• _Required work_
Nothing in the entries may differ when you return them.

Material for the task section start

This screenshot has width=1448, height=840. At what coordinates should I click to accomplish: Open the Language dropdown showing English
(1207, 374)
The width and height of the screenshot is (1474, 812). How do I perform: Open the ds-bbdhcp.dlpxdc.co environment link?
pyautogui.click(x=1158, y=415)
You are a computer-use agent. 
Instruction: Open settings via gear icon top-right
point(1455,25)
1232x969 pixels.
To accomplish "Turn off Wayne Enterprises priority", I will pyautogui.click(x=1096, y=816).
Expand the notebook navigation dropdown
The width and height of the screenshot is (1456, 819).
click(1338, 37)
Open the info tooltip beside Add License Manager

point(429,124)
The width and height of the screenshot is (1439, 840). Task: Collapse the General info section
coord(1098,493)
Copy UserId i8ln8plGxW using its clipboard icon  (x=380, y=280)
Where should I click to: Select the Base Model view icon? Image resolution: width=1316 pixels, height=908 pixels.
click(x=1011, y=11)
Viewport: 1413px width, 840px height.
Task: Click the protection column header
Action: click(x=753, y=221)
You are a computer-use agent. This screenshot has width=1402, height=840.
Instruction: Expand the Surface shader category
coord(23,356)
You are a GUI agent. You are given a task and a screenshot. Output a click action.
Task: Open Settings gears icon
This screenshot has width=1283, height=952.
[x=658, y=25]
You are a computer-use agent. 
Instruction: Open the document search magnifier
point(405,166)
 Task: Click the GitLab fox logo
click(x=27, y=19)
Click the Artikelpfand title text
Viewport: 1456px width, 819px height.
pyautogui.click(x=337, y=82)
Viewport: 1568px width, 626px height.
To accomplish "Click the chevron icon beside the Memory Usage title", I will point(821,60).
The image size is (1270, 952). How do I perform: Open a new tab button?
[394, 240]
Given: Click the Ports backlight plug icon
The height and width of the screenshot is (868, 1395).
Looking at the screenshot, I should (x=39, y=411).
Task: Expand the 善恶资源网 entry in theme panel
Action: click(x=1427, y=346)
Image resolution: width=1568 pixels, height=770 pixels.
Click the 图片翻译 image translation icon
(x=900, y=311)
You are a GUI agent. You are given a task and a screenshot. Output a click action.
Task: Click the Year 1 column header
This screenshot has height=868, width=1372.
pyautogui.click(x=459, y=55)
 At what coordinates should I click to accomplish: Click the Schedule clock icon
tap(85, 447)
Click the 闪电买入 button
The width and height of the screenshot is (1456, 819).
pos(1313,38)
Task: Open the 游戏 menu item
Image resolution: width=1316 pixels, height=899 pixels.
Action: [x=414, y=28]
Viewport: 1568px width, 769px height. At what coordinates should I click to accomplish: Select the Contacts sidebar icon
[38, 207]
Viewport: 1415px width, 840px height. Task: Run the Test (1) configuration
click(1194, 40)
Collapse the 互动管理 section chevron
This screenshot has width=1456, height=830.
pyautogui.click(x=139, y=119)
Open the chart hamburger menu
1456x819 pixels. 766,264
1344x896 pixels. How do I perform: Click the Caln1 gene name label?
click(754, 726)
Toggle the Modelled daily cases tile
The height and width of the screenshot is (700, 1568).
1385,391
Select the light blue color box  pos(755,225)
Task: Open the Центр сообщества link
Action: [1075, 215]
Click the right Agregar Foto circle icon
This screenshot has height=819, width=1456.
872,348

Material for the task section end

• _Output of the exercise_
This screenshot has width=1448, height=840. At what coordinates should I click to accomplish: Open the Language dropdown showing English
(1207, 374)
The width and height of the screenshot is (1474, 812). How do I perform: Open the ds-bbdhcp.dlpxdc.co environment link?
pyautogui.click(x=1158, y=415)
You are a computer-use agent. 
Instruction: Open settings via gear icon top-right
point(1455,25)
1232x969 pixels.
To accomplish "Turn off Wayne Enterprises priority", I will pyautogui.click(x=1096, y=816).
Expand the notebook navigation dropdown
The width and height of the screenshot is (1456, 819).
click(1338, 37)
Open the info tooltip beside Add License Manager

point(429,124)
The width and height of the screenshot is (1439, 840). Task: Collapse the General info section
coord(1098,493)
Copy UserId i8ln8plGxW using its clipboard icon  (x=380, y=280)
Where should I click to: Select the Base Model view icon? Image resolution: width=1316 pixels, height=908 pixels.
click(x=1011, y=11)
Viewport: 1413px width, 840px height.
Task: Click the protection column header
Action: click(x=753, y=221)
You are a computer-use agent. This screenshot has width=1402, height=840.
Instruction: Expand the Surface shader category
coord(23,356)
You are a GUI agent. You are given a task and a screenshot. Output a click action.
Task: Open Settings gears icon
This screenshot has width=1283, height=952.
[x=658, y=25]
You are a computer-use agent. 
Instruction: Open the document search magnifier
point(405,166)
 Task: Click the GitLab fox logo
click(x=27, y=19)
Click the Artikelpfand title text
Viewport: 1456px width, 819px height.
pyautogui.click(x=337, y=82)
Viewport: 1568px width, 626px height.
To accomplish "Click the chevron icon beside the Memory Usage title", I will point(821,60).
The image size is (1270, 952). How do I perform: Open a new tab button?
[394, 240]
Given: Click the Ports backlight plug icon
The height and width of the screenshot is (868, 1395).
Looking at the screenshot, I should (x=39, y=411).
Task: Expand the 善恶资源网 entry in theme panel
Action: click(x=1427, y=346)
Image resolution: width=1568 pixels, height=770 pixels.
Click the 图片翻译 image translation icon
(x=900, y=311)
You are a GUI agent. You are given a task and a screenshot. Output a click action.
Task: Click the Year 1 column header
This screenshot has height=868, width=1372.
pyautogui.click(x=459, y=55)
 At what coordinates should I click to accomplish: Click the Schedule clock icon
tap(85, 447)
Click the 闪电买入 button
The width and height of the screenshot is (1456, 819).
pos(1313,38)
Task: Open the 游戏 menu item
Image resolution: width=1316 pixels, height=899 pixels.
Action: [x=414, y=28]
Viewport: 1568px width, 769px height. At what coordinates should I click to accomplish: Select the Contacts sidebar icon
[38, 207]
Viewport: 1415px width, 840px height. Task: Run the Test (1) configuration
click(1194, 40)
Collapse the 互动管理 section chevron
This screenshot has width=1456, height=830.
pyautogui.click(x=139, y=119)
Open the chart hamburger menu
1456x819 pixels. 766,264
1344x896 pixels. How do I perform: Click the Caln1 gene name label?
click(754, 726)
Toggle the Modelled daily cases tile
The height and width of the screenshot is (700, 1568).
1385,391
Select the light blue color box  pos(755,225)
Task: Open the Центр сообщества link
Action: [1075, 215]
Click the right Agregar Foto circle icon
This screenshot has height=819, width=1456.
872,348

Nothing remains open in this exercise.